Zapraszam do mojej kuchni :)

Cały tydzień taki miałam zakręcony,zabiegany,ale wszystko skończyło się pozytywnie i tak oto mogę Was zaprosić teraz do mojej kuchni...



Mebelki może tradycyjne,ale mnie się bardzo podobają i jestem zadowolona.






Część mebli ze stołem(który czeka na jakiś obrusik)
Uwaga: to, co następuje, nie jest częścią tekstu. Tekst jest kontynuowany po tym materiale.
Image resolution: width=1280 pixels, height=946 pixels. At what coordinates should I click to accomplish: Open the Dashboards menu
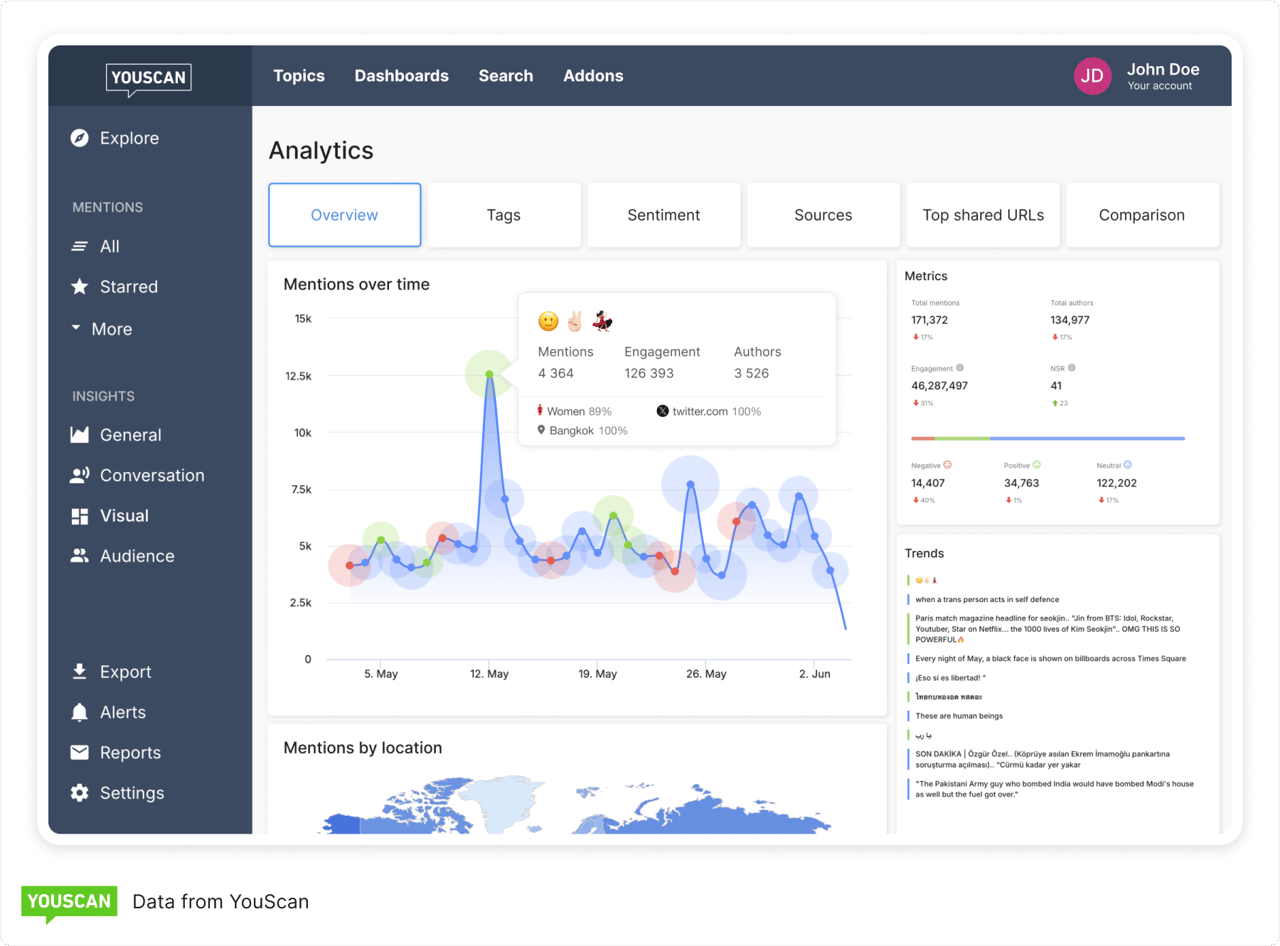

"Ala barek"(tak sobie wymyśliłam :)



Krzesła i stół.Na krzesła przydały by mi się jakieś pokrowce,bo chodź pasują mi do wystroju ,są w jasnym i zarazem brudzącym kolorze.


Następne ujęcie..

Z całym montażem mebli ,stołu i krzeseł panowie uwinęli się w 4 i pół godziny.Wszystko poszło sprawnie i bez komplikacji.


I jeszcze jedno..



Koszyk cargo,na butelki,słoiki,płyny,znajduje się obok szafki pod zlewem.
***
Teraz powoli zapełniam półki,potem przestawiam,zmieniam,a potem próbuję się odnaleźć :)))
Krzyżyki jak narazie poszły w odstawkę,ale może następny tydzień będzie dla nich owocniejszy.Grunt,że jedno mam już z głowy.Teraz czekam na Wasze opinie jak Wam się podoba??